- **THE TASK**: Copy out the entries below with every instance of the word "icon" changed to "symbol", leaving everything else as it is.

- **GIVEN RECORDS**:
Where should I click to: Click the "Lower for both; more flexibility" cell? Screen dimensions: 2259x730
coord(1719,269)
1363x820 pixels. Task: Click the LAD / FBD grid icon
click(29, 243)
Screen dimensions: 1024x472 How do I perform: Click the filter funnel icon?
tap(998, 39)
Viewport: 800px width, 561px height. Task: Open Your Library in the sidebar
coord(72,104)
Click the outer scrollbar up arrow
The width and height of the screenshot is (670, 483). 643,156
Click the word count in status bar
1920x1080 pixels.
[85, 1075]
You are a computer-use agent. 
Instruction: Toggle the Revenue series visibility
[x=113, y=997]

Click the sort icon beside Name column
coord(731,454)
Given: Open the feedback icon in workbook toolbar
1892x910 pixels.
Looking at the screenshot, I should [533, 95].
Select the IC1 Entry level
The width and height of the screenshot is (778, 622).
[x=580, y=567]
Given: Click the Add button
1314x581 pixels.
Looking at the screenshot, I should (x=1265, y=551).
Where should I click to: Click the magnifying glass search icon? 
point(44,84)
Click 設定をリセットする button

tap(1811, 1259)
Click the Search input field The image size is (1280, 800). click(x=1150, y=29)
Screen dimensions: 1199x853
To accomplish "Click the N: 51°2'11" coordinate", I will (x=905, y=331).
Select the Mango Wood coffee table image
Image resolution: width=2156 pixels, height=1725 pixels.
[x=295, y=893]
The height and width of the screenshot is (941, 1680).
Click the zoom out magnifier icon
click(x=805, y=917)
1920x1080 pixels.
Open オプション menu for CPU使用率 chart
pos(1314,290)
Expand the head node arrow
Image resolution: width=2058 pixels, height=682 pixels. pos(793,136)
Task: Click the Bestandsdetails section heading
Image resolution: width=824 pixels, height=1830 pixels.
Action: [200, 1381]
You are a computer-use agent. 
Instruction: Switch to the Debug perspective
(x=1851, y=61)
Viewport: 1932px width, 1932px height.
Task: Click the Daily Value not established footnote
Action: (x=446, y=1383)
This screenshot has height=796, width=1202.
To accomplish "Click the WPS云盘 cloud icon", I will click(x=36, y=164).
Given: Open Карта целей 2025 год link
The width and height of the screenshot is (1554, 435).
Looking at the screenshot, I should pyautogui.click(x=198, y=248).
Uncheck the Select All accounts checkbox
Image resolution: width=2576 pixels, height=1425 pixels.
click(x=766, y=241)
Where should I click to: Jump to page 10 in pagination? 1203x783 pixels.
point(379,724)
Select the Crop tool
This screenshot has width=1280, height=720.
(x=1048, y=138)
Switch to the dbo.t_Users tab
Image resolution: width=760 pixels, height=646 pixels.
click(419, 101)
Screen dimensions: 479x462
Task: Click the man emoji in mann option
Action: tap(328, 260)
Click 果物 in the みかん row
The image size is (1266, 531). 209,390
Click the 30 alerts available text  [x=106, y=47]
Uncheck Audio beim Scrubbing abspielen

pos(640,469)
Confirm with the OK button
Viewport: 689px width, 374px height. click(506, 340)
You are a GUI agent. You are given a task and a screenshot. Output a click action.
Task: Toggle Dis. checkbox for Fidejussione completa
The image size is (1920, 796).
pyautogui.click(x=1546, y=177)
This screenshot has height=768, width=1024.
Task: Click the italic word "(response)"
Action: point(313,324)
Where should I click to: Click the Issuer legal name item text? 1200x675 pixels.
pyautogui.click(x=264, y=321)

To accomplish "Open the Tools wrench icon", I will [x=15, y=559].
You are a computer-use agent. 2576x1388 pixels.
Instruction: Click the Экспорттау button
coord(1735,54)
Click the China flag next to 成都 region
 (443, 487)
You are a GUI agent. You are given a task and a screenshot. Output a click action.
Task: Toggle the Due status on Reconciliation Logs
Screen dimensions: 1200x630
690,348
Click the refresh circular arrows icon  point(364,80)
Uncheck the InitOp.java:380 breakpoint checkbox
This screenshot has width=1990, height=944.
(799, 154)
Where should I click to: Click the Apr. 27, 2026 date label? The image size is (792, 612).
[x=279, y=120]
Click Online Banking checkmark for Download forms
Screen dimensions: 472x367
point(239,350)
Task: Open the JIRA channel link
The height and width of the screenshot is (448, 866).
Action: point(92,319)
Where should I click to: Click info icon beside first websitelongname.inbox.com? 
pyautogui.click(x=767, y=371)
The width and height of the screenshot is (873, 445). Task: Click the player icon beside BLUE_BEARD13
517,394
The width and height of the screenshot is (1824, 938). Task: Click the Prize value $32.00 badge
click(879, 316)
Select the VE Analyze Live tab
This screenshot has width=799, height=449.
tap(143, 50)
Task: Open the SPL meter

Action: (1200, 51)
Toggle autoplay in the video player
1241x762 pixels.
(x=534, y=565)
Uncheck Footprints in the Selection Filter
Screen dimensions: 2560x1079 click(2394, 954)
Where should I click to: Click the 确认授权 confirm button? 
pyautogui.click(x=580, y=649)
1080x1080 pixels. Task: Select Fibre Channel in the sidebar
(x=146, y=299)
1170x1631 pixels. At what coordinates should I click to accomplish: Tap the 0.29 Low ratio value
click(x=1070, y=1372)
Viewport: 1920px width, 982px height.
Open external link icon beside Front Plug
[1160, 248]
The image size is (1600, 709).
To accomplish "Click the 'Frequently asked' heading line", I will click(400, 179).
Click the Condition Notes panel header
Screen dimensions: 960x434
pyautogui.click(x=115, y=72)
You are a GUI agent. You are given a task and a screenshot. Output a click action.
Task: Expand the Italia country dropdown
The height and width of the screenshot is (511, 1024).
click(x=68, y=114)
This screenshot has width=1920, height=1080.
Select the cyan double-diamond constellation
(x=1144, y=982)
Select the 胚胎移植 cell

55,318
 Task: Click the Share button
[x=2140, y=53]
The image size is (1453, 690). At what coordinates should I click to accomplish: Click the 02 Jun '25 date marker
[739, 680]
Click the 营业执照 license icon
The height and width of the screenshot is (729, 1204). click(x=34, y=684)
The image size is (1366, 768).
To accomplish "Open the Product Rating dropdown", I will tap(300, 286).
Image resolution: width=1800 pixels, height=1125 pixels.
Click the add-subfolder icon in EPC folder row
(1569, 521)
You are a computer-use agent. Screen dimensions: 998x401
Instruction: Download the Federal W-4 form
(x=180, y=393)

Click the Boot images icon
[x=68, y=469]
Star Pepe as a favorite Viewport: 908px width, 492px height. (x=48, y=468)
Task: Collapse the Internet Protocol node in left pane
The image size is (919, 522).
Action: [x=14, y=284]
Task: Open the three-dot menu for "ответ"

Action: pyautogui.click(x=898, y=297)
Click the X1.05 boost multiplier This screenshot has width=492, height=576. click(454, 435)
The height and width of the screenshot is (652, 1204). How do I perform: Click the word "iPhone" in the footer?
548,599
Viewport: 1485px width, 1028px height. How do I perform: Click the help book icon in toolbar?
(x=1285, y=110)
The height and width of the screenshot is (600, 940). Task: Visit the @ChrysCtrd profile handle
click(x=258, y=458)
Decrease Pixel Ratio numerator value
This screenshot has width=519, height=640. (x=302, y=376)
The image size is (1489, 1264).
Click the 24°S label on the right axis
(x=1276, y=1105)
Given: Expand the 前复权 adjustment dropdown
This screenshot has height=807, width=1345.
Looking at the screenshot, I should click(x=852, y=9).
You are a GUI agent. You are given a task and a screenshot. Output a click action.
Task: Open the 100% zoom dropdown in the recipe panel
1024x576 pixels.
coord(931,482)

- **COMPLETE RESPONSE**:
Where should I click to: Click the "Lower for both; more flexibility" cell? Screen dimensions: 2259x730
coord(1719,269)
1363x820 pixels. Task: Click the LAD / FBD grid symbol
click(29, 243)
Screen dimensions: 1024x472 How do I perform: Click the filter funnel symbol?
tap(998, 39)
Viewport: 800px width, 561px height. Task: Open Your Library in the sidebar
coord(72,104)
Click the outer scrollbar up arrow
The width and height of the screenshot is (670, 483). 643,156
Click the word count in status bar
1920x1080 pixels.
[85, 1075]
You are a computer-use agent. 
Instruction: Toggle the Revenue series visibility
[x=113, y=997]

Click the sort symbol beside Name column
coord(731,454)
Given: Open the feedback symbol in workbook toolbar
1892x910 pixels.
Looking at the screenshot, I should [533, 95].
Select the IC1 Entry level
The width and height of the screenshot is (778, 622).
[x=580, y=567]
Given: Click the Add button
1314x581 pixels.
Looking at the screenshot, I should (x=1265, y=551).
Where should I click to: Click the magnifying glass search symbol? 
point(44,84)
Click 設定をリセットする button

tap(1811, 1259)
Click the Search input field The image size is (1280, 800). click(x=1150, y=29)
Screen dimensions: 1199x853
To accomplish "Click the N: 51°2'11" coordinate", I will (x=905, y=331).
Select the Mango Wood coffee table image
Image resolution: width=2156 pixels, height=1725 pixels.
[x=295, y=893]
The height and width of the screenshot is (941, 1680).
Click the zoom out magnifier symbol
click(x=805, y=917)
1920x1080 pixels.
Open オプション menu for CPU使用率 chart
pos(1314,290)
Expand the head node arrow
Image resolution: width=2058 pixels, height=682 pixels. pos(793,136)
Task: Click the Bestandsdetails section heading
Image resolution: width=824 pixels, height=1830 pixels.
Action: [200, 1381]
You are a computer-use agent. 
Instruction: Switch to the Debug perspective
(x=1851, y=61)
Viewport: 1932px width, 1932px height.
Task: Click the Daily Value not established footnote
Action: (x=446, y=1383)
This screenshot has height=796, width=1202.
To accomplish "Click the WPS云盘 cloud symbol", I will click(x=36, y=164).
Given: Open Карта целей 2025 год link
The width and height of the screenshot is (1554, 435).
Looking at the screenshot, I should pyautogui.click(x=198, y=248).
Uncheck the Select All accounts checkbox
Image resolution: width=2576 pixels, height=1425 pixels.
click(x=766, y=241)
Where should I click to: Jump to page 10 in pagination? 1203x783 pixels.
point(379,724)
Select the Crop tool
This screenshot has width=1280, height=720.
(x=1048, y=138)
Switch to the dbo.t_Users tab
Image resolution: width=760 pixels, height=646 pixels.
click(419, 101)
Screen dimensions: 479x462
Task: Click the man emoji in mann option
Action: tap(328, 260)
Click 果物 in the みかん row
The image size is (1266, 531). 209,390
Click the 30 alerts available text  [x=106, y=47]
Uncheck Audio beim Scrubbing abspielen

pos(640,469)
Confirm with the OK button
Viewport: 689px width, 374px height. click(506, 340)
You are a GUI agent. You are given a task and a screenshot. Output a click action.
Task: Toggle Dis. checkbox for Fidejussione completa
The image size is (1920, 796).
pyautogui.click(x=1546, y=177)
This screenshot has height=768, width=1024.
Task: Click the italic word "(response)"
Action: point(313,324)
Where should I click to: Click the Issuer legal name item text? 1200x675 pixels.
pyautogui.click(x=264, y=321)

To accomplish "Open the Tools wrench symbol", I will [x=15, y=559].
You are a computer-use agent. 2576x1388 pixels.
Instruction: Click the Экспорттау button
coord(1735,54)
Click the China flag next to 成都 region
 (443, 487)
You are a GUI agent. You are given a task and a screenshot. Output a click action.
Task: Toggle the Due status on Reconciliation Logs
Screen dimensions: 1200x630
690,348
Click the refresh circular arrows symbol  point(364,80)
Uncheck the InitOp.java:380 breakpoint checkbox
This screenshot has width=1990, height=944.
(799, 154)
Where should I click to: Click the Apr. 27, 2026 date label? The image size is (792, 612).
[x=279, y=120]
Click Online Banking checkmark for Download forms
Screen dimensions: 472x367
point(239,350)
Task: Open the JIRA channel link
The height and width of the screenshot is (448, 866).
Action: point(92,319)
Where should I click to: Click info symbol beside first websitelongname.inbox.com? 
pyautogui.click(x=767, y=371)
The width and height of the screenshot is (873, 445). Task: Click the player symbol beside BLUE_BEARD13
517,394
The width and height of the screenshot is (1824, 938). Task: Click the Prize value $32.00 badge
click(879, 316)
Select the VE Analyze Live tab
This screenshot has width=799, height=449.
tap(143, 50)
Task: Open the SPL meter

Action: (1200, 51)
Toggle autoplay in the video player
1241x762 pixels.
(x=534, y=565)
Uncheck Footprints in the Selection Filter
Screen dimensions: 2560x1079 click(2394, 954)
Where should I click to: Click the 确认授权 confirm button? 
pyautogui.click(x=580, y=649)
1080x1080 pixels. Task: Select Fibre Channel in the sidebar
(x=146, y=299)
1170x1631 pixels. At what coordinates should I click to accomplish: Tap the 0.29 Low ratio value
click(x=1070, y=1372)
Viewport: 1920px width, 982px height.
Open external link symbol beside Front Plug
[1160, 248]
The image size is (1600, 709).
To accomplish "Click the 'Frequently asked' heading line", I will click(400, 179).
Click the Condition Notes panel header
Screen dimensions: 960x434
pyautogui.click(x=115, y=72)
You are a GUI agent. You are given a task and a screenshot. Output a click action.
Task: Expand the Italia country dropdown
The height and width of the screenshot is (511, 1024).
click(x=68, y=114)
This screenshot has width=1920, height=1080.
Select the cyan double-diamond constellation
(x=1144, y=982)
Select the 胚胎移植 cell

55,318
 Task: Click the Share button
[x=2140, y=53]
The image size is (1453, 690). At what coordinates should I click to accomplish: Click the 02 Jun '25 date marker
[739, 680]
Click the 营业执照 license symbol
The height and width of the screenshot is (729, 1204). click(x=34, y=684)
The image size is (1366, 768).
To accomplish "Open the Product Rating dropdown", I will tap(300, 286).
Image resolution: width=1800 pixels, height=1125 pixels.
Click the add-subfolder symbol in EPC folder row
(1569, 521)
You are a computer-use agent. Screen dimensions: 998x401
Instruction: Download the Federal W-4 form
(x=180, y=393)

Click the Boot images symbol
[x=68, y=469]
Star Pepe as a favorite Viewport: 908px width, 492px height. (x=48, y=468)
Task: Collapse the Internet Protocol node in left pane
The image size is (919, 522).
Action: [x=14, y=284]
Task: Open the three-dot menu for "ответ"

Action: pyautogui.click(x=898, y=297)
Click the X1.05 boost multiplier This screenshot has width=492, height=576. click(454, 435)
The height and width of the screenshot is (652, 1204). How do I perform: Click the word "iPhone" in the footer?
548,599
Viewport: 1485px width, 1028px height. How do I perform: Click the help book symbol in toolbar?
(x=1285, y=110)
The height and width of the screenshot is (600, 940). Task: Visit the @ChrysCtrd profile handle
click(x=258, y=458)
Decrease Pixel Ratio numerator value
This screenshot has width=519, height=640. (x=302, y=376)
The image size is (1489, 1264).
Click the 24°S label on the right axis
(x=1276, y=1105)
Given: Expand the 前复权 adjustment dropdown
This screenshot has height=807, width=1345.
Looking at the screenshot, I should click(x=852, y=9).
You are a GUI agent. You are given a task and a screenshot. Output a click action.
Task: Open the 100% zoom dropdown in the recipe panel
1024x576 pixels.
coord(931,482)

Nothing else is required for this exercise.